> TRY IT: Give the entries again, exactly as they stand.

> RECORDS FOR THE EXERCISE:
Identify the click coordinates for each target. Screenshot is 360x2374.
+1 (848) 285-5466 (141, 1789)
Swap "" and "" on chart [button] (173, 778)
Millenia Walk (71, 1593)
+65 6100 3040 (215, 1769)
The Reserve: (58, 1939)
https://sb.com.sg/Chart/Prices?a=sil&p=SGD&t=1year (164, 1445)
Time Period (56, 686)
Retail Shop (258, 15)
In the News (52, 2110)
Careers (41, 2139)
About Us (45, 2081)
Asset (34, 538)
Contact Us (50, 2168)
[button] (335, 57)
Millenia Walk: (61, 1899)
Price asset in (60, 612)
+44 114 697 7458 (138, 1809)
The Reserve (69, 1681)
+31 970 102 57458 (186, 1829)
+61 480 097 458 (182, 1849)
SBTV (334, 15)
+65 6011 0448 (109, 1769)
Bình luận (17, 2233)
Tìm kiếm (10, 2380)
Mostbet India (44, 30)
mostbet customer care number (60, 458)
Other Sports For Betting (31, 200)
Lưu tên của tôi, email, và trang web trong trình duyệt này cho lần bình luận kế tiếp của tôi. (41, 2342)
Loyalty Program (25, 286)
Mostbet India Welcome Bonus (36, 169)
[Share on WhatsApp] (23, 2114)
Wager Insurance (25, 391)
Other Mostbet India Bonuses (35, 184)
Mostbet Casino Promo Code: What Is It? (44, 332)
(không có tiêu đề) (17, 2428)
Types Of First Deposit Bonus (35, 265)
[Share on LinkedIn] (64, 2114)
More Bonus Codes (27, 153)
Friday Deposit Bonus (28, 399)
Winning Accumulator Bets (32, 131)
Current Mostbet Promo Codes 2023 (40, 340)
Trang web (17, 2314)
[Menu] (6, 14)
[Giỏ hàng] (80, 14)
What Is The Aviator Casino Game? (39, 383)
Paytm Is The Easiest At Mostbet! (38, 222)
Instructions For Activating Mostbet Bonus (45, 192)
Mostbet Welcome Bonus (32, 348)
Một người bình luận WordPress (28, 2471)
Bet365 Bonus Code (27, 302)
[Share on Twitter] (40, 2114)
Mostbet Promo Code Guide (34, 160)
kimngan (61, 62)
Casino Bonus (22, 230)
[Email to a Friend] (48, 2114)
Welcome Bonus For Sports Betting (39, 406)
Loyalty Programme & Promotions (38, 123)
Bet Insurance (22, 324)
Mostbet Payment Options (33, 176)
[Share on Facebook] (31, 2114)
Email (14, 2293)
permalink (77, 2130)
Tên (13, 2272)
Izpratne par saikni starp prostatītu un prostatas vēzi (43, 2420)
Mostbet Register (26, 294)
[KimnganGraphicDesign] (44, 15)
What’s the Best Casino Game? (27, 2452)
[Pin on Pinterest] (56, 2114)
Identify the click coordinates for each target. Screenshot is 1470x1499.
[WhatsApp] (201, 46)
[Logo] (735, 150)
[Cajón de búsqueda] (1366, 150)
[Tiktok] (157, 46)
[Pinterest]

> RESPONSE BELOW:
Identify the click coordinates for each target. Screenshot is 360x2374.
+1 (848) 285-5466 (141, 1789)
Swap "" and "" on chart [button] (173, 778)
Millenia Walk (71, 1593)
+65 6100 3040 (215, 1769)
The Reserve: (58, 1939)
https://sb.com.sg/Chart/Prices?a=sil&p=SGD&t=1year (164, 1445)
Time Period (56, 686)
Retail Shop (258, 15)
In the News (52, 2110)
Careers (41, 2139)
About Us (45, 2081)
Asset (34, 538)
Contact Us (50, 2168)
[button] (335, 57)
Millenia Walk: (61, 1899)
Price asset in (60, 612)
+44 114 697 7458 (138, 1809)
The Reserve (69, 1681)
+31 970 102 57458 (186, 1829)
+61 480 097 458 (182, 1849)
SBTV (334, 15)
+65 6011 0448 (109, 1769)
Bình luận (17, 2233)
Tìm kiếm (10, 2380)
Mostbet India (44, 30)
mostbet customer care number (60, 458)
Other Sports For Betting (31, 200)
Lưu tên của tôi, email, và trang web trong trình duyệt này cho lần bình luận kế tiếp của tôi. (41, 2342)
Loyalty Program (25, 286)
Mostbet India Welcome Bonus (36, 169)
[Share on WhatsApp] (23, 2114)
Wager Insurance (25, 391)
Other Mostbet India Bonuses (35, 184)
Mostbet Casino Promo Code: What Is It? (44, 332)
(không có tiêu đề) (17, 2428)
Types Of First Deposit Bonus (35, 265)
[Share on LinkedIn] (64, 2114)
More Bonus Codes (27, 153)
Friday Deposit Bonus (28, 399)
Winning Accumulator Bets (32, 131)
Current Mostbet Promo Codes 2023 (40, 340)
Trang web (17, 2314)
[Menu] (6, 14)
[Giỏ hàng] (80, 14)
What Is The Aviator Casino Game? (39, 383)
Paytm Is The Easiest At Mostbet! (38, 222)
Instructions For Activating Mostbet Bonus (45, 192)
Mostbet Welcome Bonus (32, 348)
Một người bình luận WordPress (28, 2471)
Bet365 Bonus Code (27, 302)
[Share on Twitter] (40, 2114)
Mostbet Promo Code Guide (34, 160)
kimngan (61, 62)
Casino Bonus (22, 230)
[Email to a Friend] (48, 2114)
Welcome Bonus For Sports Betting (39, 406)
Loyalty Programme & Promotions (38, 123)
Bet Insurance (22, 324)
Mostbet Payment Options (33, 176)
[Share on Facebook] (31, 2114)
Email (14, 2293)
permalink (77, 2130)
Tên (13, 2272)
Izpratne par saikni starp prostatītu un prostatas vēzi (43, 2420)
Mostbet Register (26, 294)
[KimnganGraphicDesign] (44, 15)
What’s the Best Casino Game? (27, 2452)
[Pin on Pinterest] (56, 2114)
Identify the click coordinates for each target. Screenshot is 1470x1499.
[WhatsApp] (201, 46)
[Logo] (735, 150)
[Cajón de búsqueda] (1366, 150)
[Tiktok] (157, 46)
[Pinterest]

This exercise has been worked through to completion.